Cognitive Reasoning in Translation: Evaluating Chain-of-Thought, Explaining, Metacognition, and Critique in Humans and General-Purpose vs. Advanced-Reasoning Large Language Models
摘要
Cognitive reasoning is essential to translation, shaping meaning preservation, cultural adaptation, and authenticity. We compared four reasoning approaches—chain-of-thought, explaining, metacognition, and critique/refining—using two large language models (LLMs): a general-purpose model (GPT-4o) and an advanced reasoning model (GPT-o1). Across all approaches, we observed frequent unfaithful reasoning, as reasoning quality scores did not reliably align with translation quality. GPT-o1 produced better translations overall, likely due to its ability to perform multi-step reasoning internally without needing to verbalize it. In contrast, GPT-4o consistently generated higher-quality explicit reasoning, drawing on its broad world knowledge—except in the chain-of-thought condition, where GPT-o1’s internal reasoning aligned well with the prompt and yielded strong explicit reasoning outputs. However, GPT-4o’s superior reasoning quality did not translate into better translation outcomes due to persistent unfaithfulness. Human evaluators highlighted significant strengths and weaknesses across the reasoning approaches. Key advantages included human-like reasoning patterns, in-depth and relevant analyses, balanced multi-level and multi-aspect evaluations, and effective critiques and refinements.

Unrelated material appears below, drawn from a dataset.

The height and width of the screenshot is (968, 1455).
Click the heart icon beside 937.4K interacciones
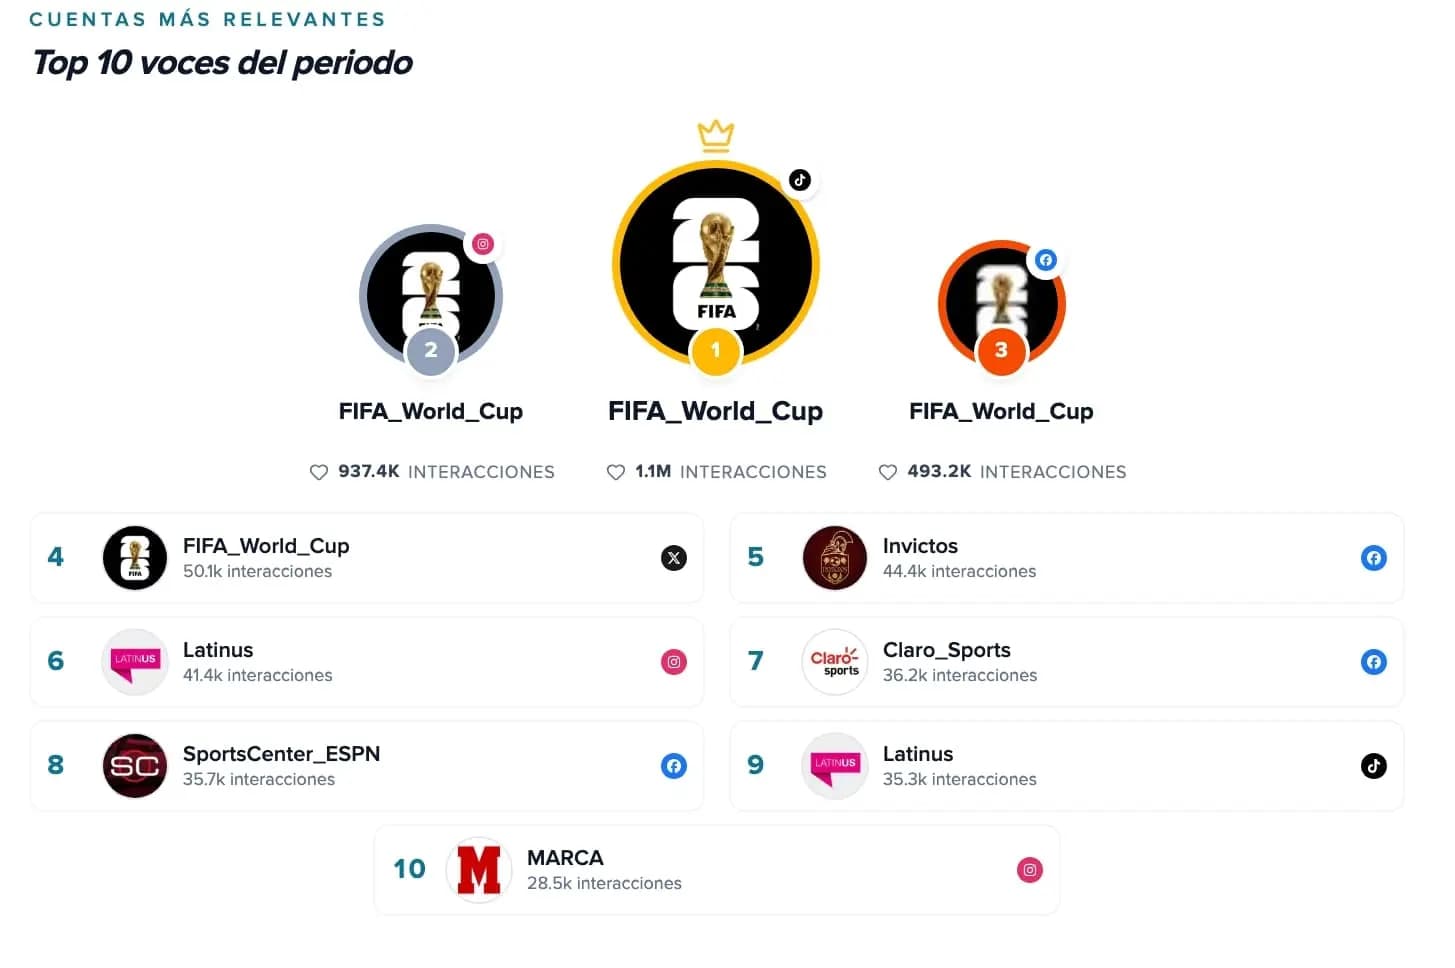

Conversely, limitations included inadequate high-level, top-down analysis typical of human reasoning, unrealistic assumptions regarding audience knowledge, omission of critical linguistic phenomena, rigid adherence to rules leading to unnatural translations, insufficient contextual support, disproportionate focus on complex terms at the expense of broader context, inadequate critical evaluations, and occasionally misguided critiques resulting in poorer translation outcomes. These insights underline the complexity of aligning cognitive reasoning quality with translation fidelity in LLM-driven translation tasks.